European politicians are becoming uneasy about the situation, as the risk of being suddenly deprived of a particular material, component or technology again becomes a matter of national security. Various efforts have been initiated to reduce the risk. One specific area being addressed is that of space technologies, now essential in so many other areas that European society would not function without them. Satellites are essential systems for navigation, weather forecasting, environmental monitoring and disaster relief, not to mention the many communications services they provide. Satellites are also critical components of our national defence systems, providing imagery for surveillance and communications.
Not only are many special materials needed for the actual satellite (for example semiconductors, thermal management materials and dry lubricants) and for the launch vehicles (including high temperature alloys, propellants and pyrotechnics), but also, among others, highly specialised components including atomic clocks for timekeeping and gyroscopes for altitude control.
Technology for security is now a major issue for all nations. It is an area where development is rapid, and in many cases outside the direct control of governments. Security systems essential for border security for airport safety, for identity verification and in sensors for detecting dangerous materials are designed, developed, built and operated by private companies. These companies may not themselves know exactly what is inside the black boxes that comprise the detectors, sensors, data analysis and other tools used in the system.
A changing emphasis
The emphasis has also shifted considerably, but not entirely, from the simple materials (usually metals) stockpiled during the cold war to technologies, including those for safety and security. Detection of dangerous materials has become a highly advanced science as transport of people and goods has reached such huge volumes. How do we ensure that of the approximately 150 million containers shipped around the world each year, none of them contain illegal substances such as explosives, smuggled nuclear material or even humans? The task is enormous, and demands highly advanced sensor materials, technologies and systems.

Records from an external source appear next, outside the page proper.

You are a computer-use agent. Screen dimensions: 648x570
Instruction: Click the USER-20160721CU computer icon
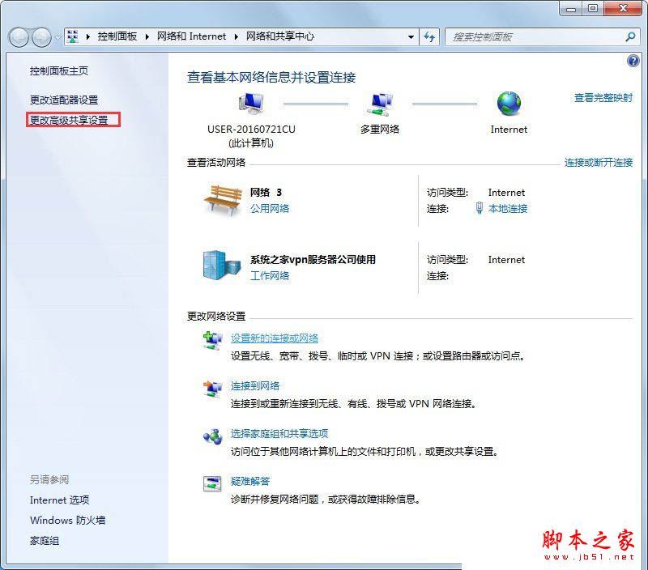pos(249,101)
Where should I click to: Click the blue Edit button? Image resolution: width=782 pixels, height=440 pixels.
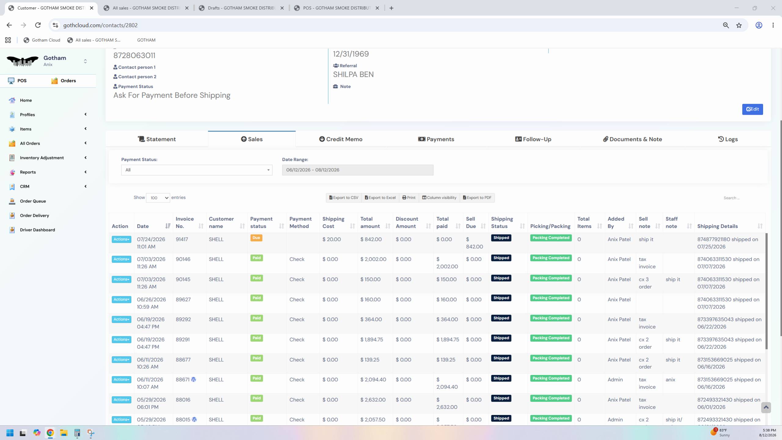click(x=752, y=109)
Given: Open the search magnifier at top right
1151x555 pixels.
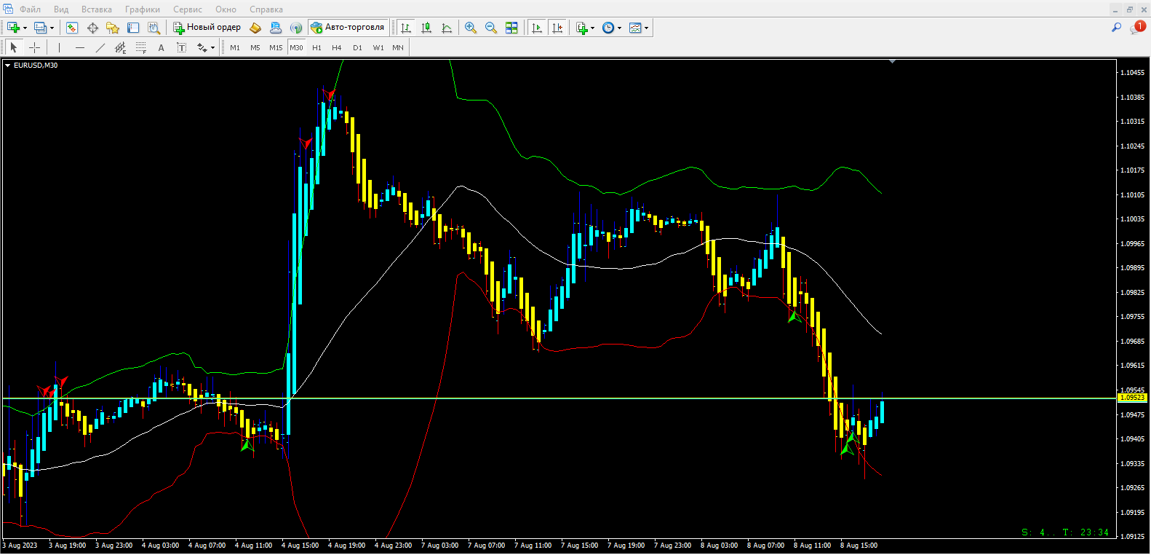Looking at the screenshot, I should click(x=1116, y=28).
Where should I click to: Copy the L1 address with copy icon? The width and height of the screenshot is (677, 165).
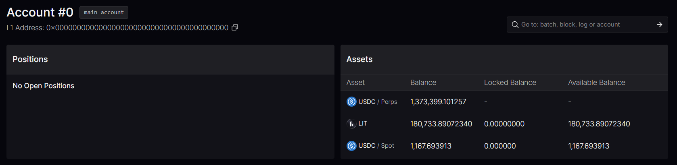[x=235, y=27]
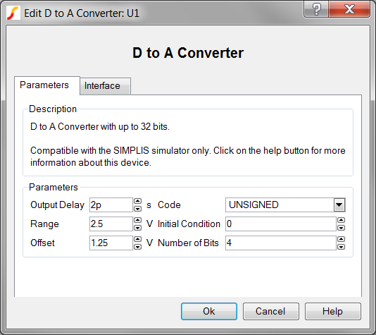Screen dimensions: 376x335
Task: Click the question mark help icon in title bar
Action: [x=316, y=9]
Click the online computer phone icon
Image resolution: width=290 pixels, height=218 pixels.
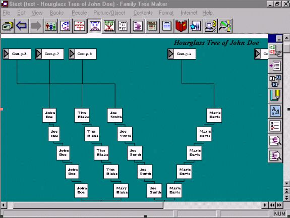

There are several stages to avoid a critical dependency. Firstly, how do we define a critical material or technology? Then where are such materials and technologies used? Can we identify a source? Lastly, when a critical dependency is discovered, what do we do about it?
The situation is further complicated when we consider that many security technologies, such as quantum computing and detection of nuclear and dangerous biomaterials, are still under development. When these technologies are still in the preproduction stage they are likely to start, and sometimes finish, their life as small companies. This is because of the risk of economic failure and the threat of non-European companies and organisations purchasing small businesses or transferring their intellectual property rights.
Several government and non-government organisations are engaged in developing methods to discover what materials and technologies are critical and in what situations they are used. The European Space Agency, the European Defence Agency and the European Community – through framework programme 7 – are collaborating in this area. A few projects have already started and undoubtedly others will be started in the coming years.